**Texte fourni**.

____________

Cet éclairage nous amène à considérer l'organisation comme un lieu dans lequel il s'agit de traquer les "free rider" (passager clandestin) ou les "tire-au-flanc" et de brandir le bâton et la carotte. Même si ces théories nous aident à prendre conscience du rôle du contrôle et des contrats dans l'efficience de l'organisation, sur différents points elles restent inappropriées, surtout pour le secteur du conseil. L'entreprise est notamment réduite à un schéma d'incitations : le système d'incitation contenu dans un contrat suffit à éviter les comportements opportunistes ex post 219. D'une manière générale, ‘"Ce sont des théories des incitations qui postulent qu'il est possible de concevoir des systèmes d'incitations suffisants pour garantir sur longue période et malgré l'incertitude la pérennité d'un comportement optimal de toutes les parties"’ (E. BROUSSEAU 1989, p. 149).

Les théories se placent dans une logique d'allocation des ressources. Pour produire, il faudra réunir des quantités déterminées d'inputs et mettre en place un système pour se prévenir des comportements sous-optimaux des agents (qui sont tentés de fournir une quantité ou une qualité moindre d'efforts par rapport à ce qu'ils ont promis). Cependant, on ne se préoccupe pas de la manière dont les agents produisent, c'est-à-dire qu'on néglige le problème de l'organisation du travail et de l'organisation de la production. De même, dans ce cadre d'allocation des ressources, on suppose que les savoir-faire et les qualifications spécifiques nécessaires à la production préexistent. Dans cette situation où les compétences sont déjà constituées, le problème de l'apparition et de la création des ressources est exogénéisé. Ce point de vue nous semble erroné dans la mesure où coordonner signifie d'une part, rechercher des ressources nécessaires à la production, mais d'autre part, créer du savoir utile à l'intégration de ces ressources non immédiatement productives. Cette dimension est totalement occultée dans la théorie des contrats. Dans ces conditions, il nous semble plutôt que ‘"(...) les contrats ne sont plus seulement destinés à accéder aux ressources (et à en partager les fruits), ils ont aussi pour vocation d'en assurer le meilleur usage."’ (E. BROUSSEAU 1993, p. 17).

____________

**Support de travail**.

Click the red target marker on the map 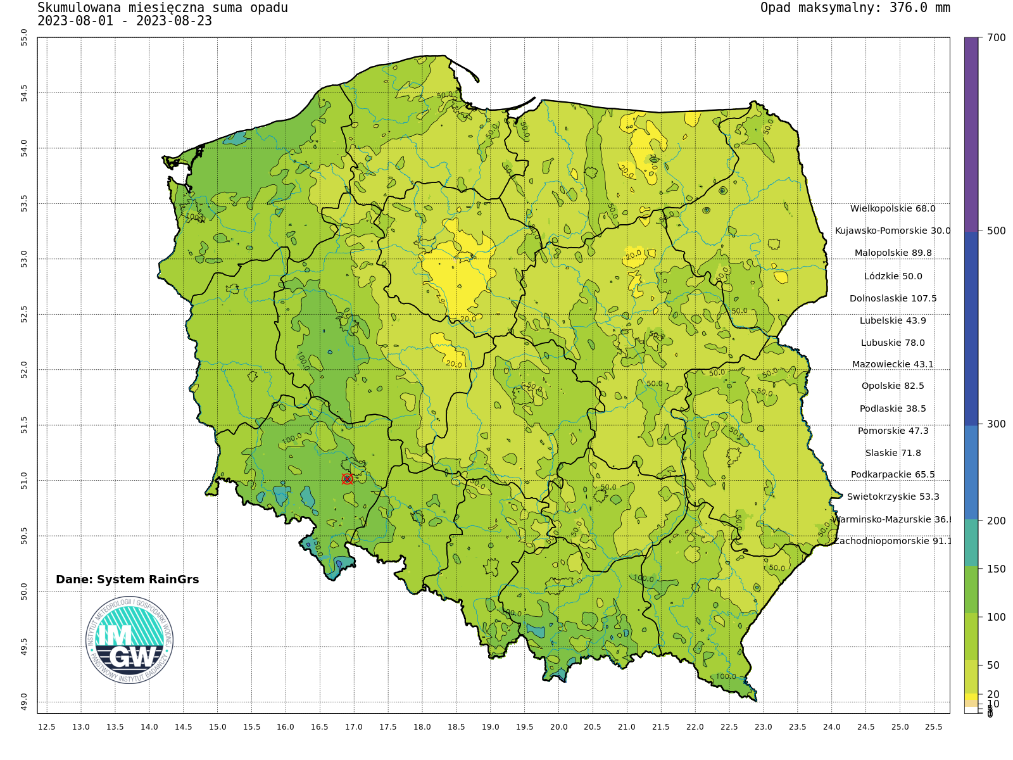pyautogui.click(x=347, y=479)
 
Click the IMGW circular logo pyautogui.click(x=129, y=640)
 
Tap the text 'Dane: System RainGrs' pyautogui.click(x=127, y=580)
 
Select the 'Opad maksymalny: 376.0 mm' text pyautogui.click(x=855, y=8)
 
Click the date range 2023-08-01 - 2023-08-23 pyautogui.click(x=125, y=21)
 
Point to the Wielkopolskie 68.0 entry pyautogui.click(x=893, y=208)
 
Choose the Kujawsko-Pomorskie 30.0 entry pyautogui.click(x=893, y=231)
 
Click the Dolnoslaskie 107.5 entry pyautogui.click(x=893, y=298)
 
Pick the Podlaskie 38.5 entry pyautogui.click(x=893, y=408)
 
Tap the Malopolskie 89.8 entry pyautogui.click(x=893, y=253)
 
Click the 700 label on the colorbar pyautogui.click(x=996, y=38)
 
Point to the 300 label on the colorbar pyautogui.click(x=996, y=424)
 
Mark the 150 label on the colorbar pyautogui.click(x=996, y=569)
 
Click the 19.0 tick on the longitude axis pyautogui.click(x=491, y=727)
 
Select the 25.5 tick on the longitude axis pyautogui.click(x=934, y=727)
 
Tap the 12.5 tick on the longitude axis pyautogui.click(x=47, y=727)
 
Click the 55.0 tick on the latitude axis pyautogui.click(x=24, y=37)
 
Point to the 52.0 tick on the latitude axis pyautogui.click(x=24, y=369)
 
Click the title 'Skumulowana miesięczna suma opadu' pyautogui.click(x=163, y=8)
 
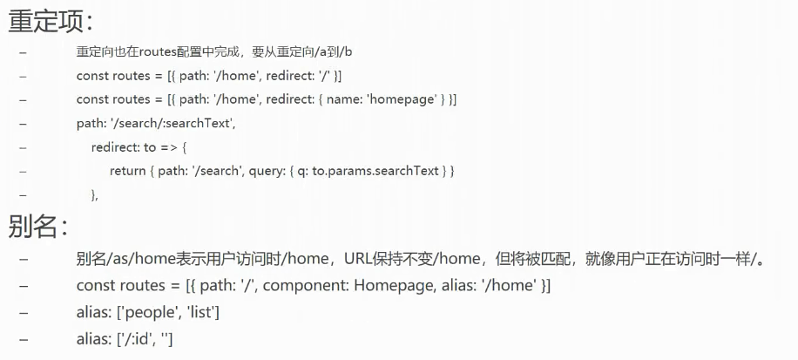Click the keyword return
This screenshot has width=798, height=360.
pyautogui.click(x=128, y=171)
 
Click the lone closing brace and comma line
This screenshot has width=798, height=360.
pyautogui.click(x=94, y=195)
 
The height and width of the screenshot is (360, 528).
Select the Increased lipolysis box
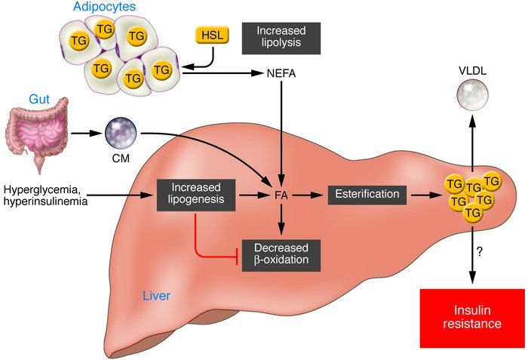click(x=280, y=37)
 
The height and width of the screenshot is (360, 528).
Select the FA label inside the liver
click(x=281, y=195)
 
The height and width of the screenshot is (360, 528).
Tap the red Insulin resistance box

____________

**Travail à réaliser**.
1 > Répondez aux questions suivantes d'après le texte sur la théorie des contrats.
(a) À quoi l'entreprise est-elle notamment réduite ?
(b) Qu'est-ce que les agents sont tentés de fournir ?
(c) Dans le cadre d'allocation des ressources, qu'est-ce qui est supposé préexister ?
2 > Recopiez mot pour mot les lignes des enregistrements, depuis celle qui contient « Tap the Malopolskie », incluse, jusqu'à la fin des enregistrements. Ne reproduisez pas les images.

**Réponses rédigées**.
1 >
(a) À un schéma d'incitations.
(b) Une quantité ou une qualité moindre d'efforts par rapport à ce qu'ils ont promis.
(c) Les savoir-faire et les qualifications spécifiques nécessaires à la production.

2 >
Tap the Malopolskie 89.8 entry pyautogui.click(x=893, y=253)
 
Click the 700 label on the colorbar pyautogui.click(x=996, y=38)
 
Point to the 300 label on the colorbar pyautogui.click(x=996, y=424)
 
Mark the 150 label on the colorbar pyautogui.click(x=996, y=569)
 
Click the 19.0 tick on the longitude axis pyautogui.click(x=491, y=727)
 
Select the 25.5 tick on the longitude axis pyautogui.click(x=934, y=727)
 
Tap the 12.5 tick on the longitude axis pyautogui.click(x=47, y=727)
 
Click the 55.0 tick on the latitude axis pyautogui.click(x=24, y=37)
 
Point to the 52.0 tick on the latitude axis pyautogui.click(x=24, y=369)
 
Click the title 'Skumulowana miesięczna suma opadu' pyautogui.click(x=163, y=8)
 
Click the keyword return
This screenshot has width=798, height=360.
pyautogui.click(x=128, y=171)
 
Click the lone closing brace and comma line
This screenshot has width=798, height=360.
pyautogui.click(x=94, y=195)
 
The height and width of the screenshot is (360, 528).
Select the Increased lipolysis box
click(x=280, y=37)
 
The height and width of the screenshot is (360, 528).
Select the FA label inside the liver
click(x=281, y=195)
 
The height and width of the screenshot is (360, 528).
Tap the red Insulin resistance box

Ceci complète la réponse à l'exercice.